Confirmation bias is the tendency to favor evidence that supports our beliefs and gloss over that which refutes it. We’ll notice and watch news shows that support our belief structure; we’ll skip over those that would require us to radically change our views if we are proven wrong. Of all the behavioral biases on this and other lists, confirmation bias may be the greatest reason why the rigorous, peer-reviewed approach we described in “Investment 101: Part 8 – The Essence of Evidence-Based Investing” becomes so critical to objective decision-making. Without it, our minds want us to be right so badly, that they will rig the game for us, but against our best interests as investors.
Garrison Keillor made overconfidence famous in his monologue about Lake Wobegon, “where all the women are strong, all the men are good looking, and all the children are above average.” Keillor’s gentle jab actually reflects reams of data indicating that most people (especially men) believe that their acumen is above average. On a homespun radio show, impossible overconfidence is quaint. In investing, it’s dangerous. It tricks us into losing sight of the fact that investors cannot expect to consistently outsmart the collective wisdom of the market (as we described in “Investment 101: Part 1 – You, the Market and the Prices You Pay”), especially after the costs involved.

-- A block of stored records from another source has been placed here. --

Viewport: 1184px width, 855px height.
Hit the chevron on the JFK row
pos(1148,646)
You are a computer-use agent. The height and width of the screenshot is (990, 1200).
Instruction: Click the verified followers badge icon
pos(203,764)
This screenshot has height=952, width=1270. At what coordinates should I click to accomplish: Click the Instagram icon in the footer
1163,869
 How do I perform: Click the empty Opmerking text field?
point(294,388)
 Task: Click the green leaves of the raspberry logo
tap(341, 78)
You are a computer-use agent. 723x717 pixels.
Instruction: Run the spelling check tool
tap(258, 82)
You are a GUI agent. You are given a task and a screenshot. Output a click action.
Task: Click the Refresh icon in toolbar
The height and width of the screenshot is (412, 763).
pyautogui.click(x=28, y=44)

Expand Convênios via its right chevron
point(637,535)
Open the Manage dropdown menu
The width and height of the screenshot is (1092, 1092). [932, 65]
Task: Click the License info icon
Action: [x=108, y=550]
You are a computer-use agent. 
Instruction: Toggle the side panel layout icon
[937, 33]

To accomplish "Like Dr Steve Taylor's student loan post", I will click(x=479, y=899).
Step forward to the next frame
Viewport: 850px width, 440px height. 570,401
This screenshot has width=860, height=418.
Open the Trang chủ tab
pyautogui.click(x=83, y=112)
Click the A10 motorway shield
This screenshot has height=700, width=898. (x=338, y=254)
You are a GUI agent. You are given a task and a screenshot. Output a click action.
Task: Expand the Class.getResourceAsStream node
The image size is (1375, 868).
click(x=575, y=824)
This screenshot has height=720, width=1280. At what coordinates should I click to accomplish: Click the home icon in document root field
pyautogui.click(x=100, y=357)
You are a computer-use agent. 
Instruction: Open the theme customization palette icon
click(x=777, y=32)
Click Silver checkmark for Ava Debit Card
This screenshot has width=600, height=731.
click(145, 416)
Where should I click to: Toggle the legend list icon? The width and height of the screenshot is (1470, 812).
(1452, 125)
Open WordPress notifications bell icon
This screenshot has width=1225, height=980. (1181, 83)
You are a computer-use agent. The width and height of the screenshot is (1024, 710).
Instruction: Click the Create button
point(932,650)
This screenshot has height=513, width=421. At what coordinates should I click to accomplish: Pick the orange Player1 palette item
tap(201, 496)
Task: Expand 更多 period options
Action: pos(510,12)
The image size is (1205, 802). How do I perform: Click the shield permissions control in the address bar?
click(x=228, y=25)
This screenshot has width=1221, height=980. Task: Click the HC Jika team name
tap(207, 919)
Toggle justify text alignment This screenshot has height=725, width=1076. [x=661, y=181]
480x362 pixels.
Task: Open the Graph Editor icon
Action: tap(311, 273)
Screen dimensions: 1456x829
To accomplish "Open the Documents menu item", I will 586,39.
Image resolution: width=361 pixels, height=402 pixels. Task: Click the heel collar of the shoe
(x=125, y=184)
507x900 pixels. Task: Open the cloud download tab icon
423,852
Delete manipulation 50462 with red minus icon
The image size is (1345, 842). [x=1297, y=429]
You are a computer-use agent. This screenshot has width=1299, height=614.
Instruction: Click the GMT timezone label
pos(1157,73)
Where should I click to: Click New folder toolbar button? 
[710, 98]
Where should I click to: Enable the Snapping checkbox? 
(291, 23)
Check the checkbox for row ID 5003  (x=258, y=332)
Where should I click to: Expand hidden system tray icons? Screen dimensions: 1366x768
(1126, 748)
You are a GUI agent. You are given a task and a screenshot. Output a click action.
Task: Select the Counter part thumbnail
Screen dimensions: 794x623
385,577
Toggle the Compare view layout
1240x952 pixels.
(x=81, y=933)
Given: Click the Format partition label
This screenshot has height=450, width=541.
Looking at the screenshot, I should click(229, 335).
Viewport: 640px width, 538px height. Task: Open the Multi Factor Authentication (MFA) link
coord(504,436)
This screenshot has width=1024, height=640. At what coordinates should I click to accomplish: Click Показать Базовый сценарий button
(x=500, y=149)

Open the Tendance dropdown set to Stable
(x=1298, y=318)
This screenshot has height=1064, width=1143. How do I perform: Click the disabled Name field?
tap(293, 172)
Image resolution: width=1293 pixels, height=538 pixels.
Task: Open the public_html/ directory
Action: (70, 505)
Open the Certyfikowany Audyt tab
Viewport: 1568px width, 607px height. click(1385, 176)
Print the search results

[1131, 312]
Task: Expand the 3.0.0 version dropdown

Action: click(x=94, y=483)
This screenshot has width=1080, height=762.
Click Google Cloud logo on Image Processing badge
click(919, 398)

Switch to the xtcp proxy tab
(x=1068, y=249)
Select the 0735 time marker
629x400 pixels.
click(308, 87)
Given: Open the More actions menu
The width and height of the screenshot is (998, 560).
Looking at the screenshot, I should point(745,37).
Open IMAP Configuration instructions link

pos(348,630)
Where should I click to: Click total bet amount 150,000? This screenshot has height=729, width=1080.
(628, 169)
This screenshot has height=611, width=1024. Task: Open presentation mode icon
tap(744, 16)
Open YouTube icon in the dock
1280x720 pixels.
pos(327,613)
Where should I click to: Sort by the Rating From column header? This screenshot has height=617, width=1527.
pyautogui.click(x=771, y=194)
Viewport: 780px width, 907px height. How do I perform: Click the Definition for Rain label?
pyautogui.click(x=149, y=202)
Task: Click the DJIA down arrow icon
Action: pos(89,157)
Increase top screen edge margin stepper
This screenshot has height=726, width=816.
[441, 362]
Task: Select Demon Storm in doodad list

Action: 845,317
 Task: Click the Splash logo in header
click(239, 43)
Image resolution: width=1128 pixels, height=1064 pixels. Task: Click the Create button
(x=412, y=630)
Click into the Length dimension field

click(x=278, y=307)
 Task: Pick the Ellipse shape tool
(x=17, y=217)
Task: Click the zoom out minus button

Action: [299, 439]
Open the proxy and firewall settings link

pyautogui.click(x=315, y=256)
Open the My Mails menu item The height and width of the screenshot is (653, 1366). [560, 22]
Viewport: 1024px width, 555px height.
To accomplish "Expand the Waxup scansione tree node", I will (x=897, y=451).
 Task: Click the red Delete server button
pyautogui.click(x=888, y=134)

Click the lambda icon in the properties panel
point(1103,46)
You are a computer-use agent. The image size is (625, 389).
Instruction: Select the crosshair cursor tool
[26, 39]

As a flip side to overconfidence, we also are endowed with an over-sized dose of loss aversion, which means we are significantly more pained by the thought of losing wealth than we are excited by the prospect of gaining it. As Jason Zweig of “Your Money and Your Brain” states, “Doing anything – or even thinking about doing anything – that could lead to an inescapable loss is extremely painful.” One way that loss aversion plays out is when investors prefer to sit in cash or bonds during bear markets – or even when stocks are going up, but a correction seems overdue. The evidence clearly demonstrates that you are likely to end up with higher long-term returns by at least staying put, if not bulking up on stocks while they are “cheap.” And yet, even the potential for future loss can be a more compelling emotional stimulus than the likelihood of long-term returns.
We investors also have a terrible time admitting defeat. When we buy an investment and it sinks lower, we tell ourselves we don’t want to sell until it’s at least back to what we paid. In a data-driven strategy (and life in general), the evidence is strong that this sort of sunk-cost logic leads people to throw good money after bad. By refusing to let go of past losses – or gains – that no longer suit your portfolio’s purposes, an otherwise solid investment strategy becomes clouded by emotional choices and debilitating distractions.
So there you have it. Six behavioral biases, with many more worth exploring in Zweig’s and others’ books on behavioral finance. We recommend you do take the time to learn more. First, it’s a fascinating field of inquiry. Second, it can help you become a more confident investor. As a bonus, the insights are likely to enhance other aspects of your life as well. But be forewarned. Even once you are aware of your behavioral stumbling blocks, it can still be devilishly difficult to avoid tripping on them as they fire off lightning-fast reactions in your brain well before your logic has any say. That’s why we suggest working with an objective advisor, to help you see and avoid collisions with yourself that your own myopic vision might miss.